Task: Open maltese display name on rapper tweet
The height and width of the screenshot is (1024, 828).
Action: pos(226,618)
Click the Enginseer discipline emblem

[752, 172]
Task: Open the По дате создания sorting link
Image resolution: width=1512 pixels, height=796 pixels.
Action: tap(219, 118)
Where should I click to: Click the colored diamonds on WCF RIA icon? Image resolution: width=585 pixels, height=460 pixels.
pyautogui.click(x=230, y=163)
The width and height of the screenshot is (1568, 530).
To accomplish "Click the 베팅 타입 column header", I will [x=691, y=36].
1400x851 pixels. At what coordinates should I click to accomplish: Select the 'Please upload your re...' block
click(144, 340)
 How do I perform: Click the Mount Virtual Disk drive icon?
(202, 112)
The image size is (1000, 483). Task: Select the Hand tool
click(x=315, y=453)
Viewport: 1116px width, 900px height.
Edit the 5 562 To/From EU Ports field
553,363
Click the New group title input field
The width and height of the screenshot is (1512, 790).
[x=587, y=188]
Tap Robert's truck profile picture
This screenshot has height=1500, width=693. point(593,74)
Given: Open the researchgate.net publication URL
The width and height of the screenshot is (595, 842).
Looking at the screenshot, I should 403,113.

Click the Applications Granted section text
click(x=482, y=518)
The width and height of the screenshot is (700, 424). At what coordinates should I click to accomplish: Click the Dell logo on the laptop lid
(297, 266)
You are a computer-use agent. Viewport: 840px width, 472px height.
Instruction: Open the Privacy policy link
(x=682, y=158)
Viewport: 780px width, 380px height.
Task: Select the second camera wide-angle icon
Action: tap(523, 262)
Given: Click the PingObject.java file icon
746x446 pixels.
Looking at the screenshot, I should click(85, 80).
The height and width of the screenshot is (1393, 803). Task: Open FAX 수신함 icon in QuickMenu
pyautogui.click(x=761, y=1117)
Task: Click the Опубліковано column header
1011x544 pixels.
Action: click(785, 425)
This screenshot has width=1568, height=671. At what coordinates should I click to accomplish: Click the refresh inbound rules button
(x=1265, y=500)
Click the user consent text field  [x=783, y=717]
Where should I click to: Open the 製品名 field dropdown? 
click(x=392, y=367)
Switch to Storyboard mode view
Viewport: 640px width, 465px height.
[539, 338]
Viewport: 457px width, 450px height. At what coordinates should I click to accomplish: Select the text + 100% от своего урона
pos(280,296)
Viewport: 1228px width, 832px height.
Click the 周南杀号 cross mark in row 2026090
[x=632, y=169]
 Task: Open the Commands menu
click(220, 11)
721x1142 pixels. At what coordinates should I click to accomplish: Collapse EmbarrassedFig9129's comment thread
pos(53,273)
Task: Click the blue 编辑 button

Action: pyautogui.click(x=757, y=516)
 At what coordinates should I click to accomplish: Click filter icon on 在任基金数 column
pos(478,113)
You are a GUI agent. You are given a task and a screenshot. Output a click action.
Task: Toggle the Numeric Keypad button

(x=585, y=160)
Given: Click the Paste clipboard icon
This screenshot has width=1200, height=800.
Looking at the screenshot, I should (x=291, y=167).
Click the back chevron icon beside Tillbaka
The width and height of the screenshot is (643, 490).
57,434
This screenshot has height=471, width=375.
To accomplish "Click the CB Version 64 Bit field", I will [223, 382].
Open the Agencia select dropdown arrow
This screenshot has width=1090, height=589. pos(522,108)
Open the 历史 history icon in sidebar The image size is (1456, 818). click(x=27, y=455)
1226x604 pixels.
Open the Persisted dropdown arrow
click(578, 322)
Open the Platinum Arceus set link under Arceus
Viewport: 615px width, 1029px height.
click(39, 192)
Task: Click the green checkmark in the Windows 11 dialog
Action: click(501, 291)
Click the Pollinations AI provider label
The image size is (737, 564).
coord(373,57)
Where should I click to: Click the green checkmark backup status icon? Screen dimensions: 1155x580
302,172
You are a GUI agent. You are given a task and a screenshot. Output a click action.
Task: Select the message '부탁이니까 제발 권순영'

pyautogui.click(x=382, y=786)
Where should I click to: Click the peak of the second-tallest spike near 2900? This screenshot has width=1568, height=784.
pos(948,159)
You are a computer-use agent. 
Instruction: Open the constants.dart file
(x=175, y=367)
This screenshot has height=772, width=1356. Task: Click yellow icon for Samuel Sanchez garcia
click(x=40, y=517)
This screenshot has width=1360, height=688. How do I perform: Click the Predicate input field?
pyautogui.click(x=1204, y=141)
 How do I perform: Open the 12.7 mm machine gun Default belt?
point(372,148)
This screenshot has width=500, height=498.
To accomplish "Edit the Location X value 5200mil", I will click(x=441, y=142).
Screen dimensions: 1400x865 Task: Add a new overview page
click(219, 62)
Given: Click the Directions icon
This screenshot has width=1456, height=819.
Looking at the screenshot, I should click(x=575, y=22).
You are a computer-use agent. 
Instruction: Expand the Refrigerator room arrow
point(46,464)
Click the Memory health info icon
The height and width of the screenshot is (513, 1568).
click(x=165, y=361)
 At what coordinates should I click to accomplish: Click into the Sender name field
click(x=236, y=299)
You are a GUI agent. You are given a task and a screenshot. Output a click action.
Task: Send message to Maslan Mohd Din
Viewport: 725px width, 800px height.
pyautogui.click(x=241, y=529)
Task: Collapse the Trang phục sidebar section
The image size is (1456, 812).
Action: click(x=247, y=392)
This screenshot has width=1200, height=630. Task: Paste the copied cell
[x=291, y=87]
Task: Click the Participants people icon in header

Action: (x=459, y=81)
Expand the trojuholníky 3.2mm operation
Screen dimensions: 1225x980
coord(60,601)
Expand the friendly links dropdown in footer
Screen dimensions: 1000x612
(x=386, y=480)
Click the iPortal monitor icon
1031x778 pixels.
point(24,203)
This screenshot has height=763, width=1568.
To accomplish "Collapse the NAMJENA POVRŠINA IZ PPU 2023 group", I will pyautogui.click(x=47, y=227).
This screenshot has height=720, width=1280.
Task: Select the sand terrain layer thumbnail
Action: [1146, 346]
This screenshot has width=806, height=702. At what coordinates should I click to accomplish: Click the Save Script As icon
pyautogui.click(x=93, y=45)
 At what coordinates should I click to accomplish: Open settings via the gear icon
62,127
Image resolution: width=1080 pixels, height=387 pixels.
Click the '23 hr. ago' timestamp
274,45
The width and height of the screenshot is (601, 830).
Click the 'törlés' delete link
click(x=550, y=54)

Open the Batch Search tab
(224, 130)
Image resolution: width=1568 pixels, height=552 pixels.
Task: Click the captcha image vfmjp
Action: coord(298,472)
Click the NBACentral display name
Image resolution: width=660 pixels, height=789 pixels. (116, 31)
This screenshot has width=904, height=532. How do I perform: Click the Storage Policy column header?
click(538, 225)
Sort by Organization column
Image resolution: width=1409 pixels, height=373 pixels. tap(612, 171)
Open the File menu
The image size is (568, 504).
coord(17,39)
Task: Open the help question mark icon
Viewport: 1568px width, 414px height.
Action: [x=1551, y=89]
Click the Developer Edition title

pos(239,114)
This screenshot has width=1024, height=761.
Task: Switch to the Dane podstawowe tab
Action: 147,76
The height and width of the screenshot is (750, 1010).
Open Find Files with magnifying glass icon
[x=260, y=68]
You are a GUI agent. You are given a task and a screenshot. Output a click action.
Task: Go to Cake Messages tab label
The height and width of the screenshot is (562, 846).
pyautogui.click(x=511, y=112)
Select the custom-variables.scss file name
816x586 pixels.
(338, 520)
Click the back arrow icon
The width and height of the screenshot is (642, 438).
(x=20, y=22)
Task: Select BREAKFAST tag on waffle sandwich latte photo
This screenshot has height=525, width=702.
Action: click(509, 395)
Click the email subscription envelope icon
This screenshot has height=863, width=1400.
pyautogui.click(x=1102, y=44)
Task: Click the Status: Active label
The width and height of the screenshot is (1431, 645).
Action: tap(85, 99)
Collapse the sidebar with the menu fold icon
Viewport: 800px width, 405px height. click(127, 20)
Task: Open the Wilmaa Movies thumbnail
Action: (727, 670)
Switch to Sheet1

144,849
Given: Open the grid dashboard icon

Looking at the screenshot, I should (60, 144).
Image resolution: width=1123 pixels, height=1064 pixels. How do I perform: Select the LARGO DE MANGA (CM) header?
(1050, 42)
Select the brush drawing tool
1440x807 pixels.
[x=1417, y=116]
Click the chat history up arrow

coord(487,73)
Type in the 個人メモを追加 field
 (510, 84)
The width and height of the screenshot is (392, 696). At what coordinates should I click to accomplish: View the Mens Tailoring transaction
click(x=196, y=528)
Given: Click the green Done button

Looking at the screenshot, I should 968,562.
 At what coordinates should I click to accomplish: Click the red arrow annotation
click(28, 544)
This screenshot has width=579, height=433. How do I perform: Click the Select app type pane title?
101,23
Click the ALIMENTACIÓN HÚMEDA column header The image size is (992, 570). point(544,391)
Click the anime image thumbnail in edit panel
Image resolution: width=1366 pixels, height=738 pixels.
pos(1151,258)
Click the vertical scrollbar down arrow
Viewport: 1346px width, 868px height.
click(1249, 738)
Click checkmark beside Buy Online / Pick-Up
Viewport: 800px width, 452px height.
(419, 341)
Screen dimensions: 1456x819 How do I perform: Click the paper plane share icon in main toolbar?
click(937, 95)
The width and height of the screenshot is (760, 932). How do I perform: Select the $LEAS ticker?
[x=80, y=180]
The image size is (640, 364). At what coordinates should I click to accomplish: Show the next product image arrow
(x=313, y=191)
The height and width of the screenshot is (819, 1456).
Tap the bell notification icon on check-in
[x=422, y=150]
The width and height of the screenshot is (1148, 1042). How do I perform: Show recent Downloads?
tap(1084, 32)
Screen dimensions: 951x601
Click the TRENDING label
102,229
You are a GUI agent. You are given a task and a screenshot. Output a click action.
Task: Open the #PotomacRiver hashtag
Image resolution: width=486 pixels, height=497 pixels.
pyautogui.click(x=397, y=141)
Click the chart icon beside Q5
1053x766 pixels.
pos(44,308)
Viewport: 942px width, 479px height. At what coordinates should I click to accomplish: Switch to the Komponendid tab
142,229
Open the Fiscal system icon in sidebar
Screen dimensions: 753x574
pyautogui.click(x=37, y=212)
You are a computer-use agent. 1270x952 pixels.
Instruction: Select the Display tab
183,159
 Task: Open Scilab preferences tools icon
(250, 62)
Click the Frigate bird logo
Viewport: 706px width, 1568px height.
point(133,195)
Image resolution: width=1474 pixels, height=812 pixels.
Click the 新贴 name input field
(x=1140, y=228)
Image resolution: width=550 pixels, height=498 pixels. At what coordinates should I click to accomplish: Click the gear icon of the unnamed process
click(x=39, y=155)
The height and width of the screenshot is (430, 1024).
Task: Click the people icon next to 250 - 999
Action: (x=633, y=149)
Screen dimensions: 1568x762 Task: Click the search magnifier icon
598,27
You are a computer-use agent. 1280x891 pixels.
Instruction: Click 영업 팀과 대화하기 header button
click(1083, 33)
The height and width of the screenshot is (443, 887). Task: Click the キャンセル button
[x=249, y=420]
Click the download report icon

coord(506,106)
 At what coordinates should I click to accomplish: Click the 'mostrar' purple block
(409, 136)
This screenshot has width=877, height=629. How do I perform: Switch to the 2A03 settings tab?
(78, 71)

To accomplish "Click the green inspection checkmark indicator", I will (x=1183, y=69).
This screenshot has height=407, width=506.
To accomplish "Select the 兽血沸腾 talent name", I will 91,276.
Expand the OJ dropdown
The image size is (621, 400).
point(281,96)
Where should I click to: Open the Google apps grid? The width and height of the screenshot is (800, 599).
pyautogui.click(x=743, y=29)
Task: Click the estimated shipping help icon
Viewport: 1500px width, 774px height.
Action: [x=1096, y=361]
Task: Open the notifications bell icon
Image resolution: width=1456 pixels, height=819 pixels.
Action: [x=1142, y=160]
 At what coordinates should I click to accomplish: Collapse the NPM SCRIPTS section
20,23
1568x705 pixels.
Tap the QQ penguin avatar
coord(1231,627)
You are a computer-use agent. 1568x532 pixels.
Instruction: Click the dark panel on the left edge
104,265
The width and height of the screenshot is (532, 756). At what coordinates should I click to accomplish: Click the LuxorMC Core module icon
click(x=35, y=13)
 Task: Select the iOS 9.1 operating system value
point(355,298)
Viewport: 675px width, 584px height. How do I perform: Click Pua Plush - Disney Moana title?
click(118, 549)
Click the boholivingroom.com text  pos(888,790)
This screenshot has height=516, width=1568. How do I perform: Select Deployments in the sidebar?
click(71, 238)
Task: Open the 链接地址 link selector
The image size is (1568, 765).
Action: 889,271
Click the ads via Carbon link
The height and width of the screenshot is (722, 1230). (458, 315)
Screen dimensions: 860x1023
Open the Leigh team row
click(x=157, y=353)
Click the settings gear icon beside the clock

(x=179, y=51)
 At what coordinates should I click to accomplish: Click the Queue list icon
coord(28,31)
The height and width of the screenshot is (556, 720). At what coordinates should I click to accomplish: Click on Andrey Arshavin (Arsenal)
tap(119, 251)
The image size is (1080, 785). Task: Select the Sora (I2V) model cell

**TASK TO CARRY OUT**
Tally up the lines holding the string "help" in the data above, and respond with nothing but the number.

**EXERCISE SOLUTION**
2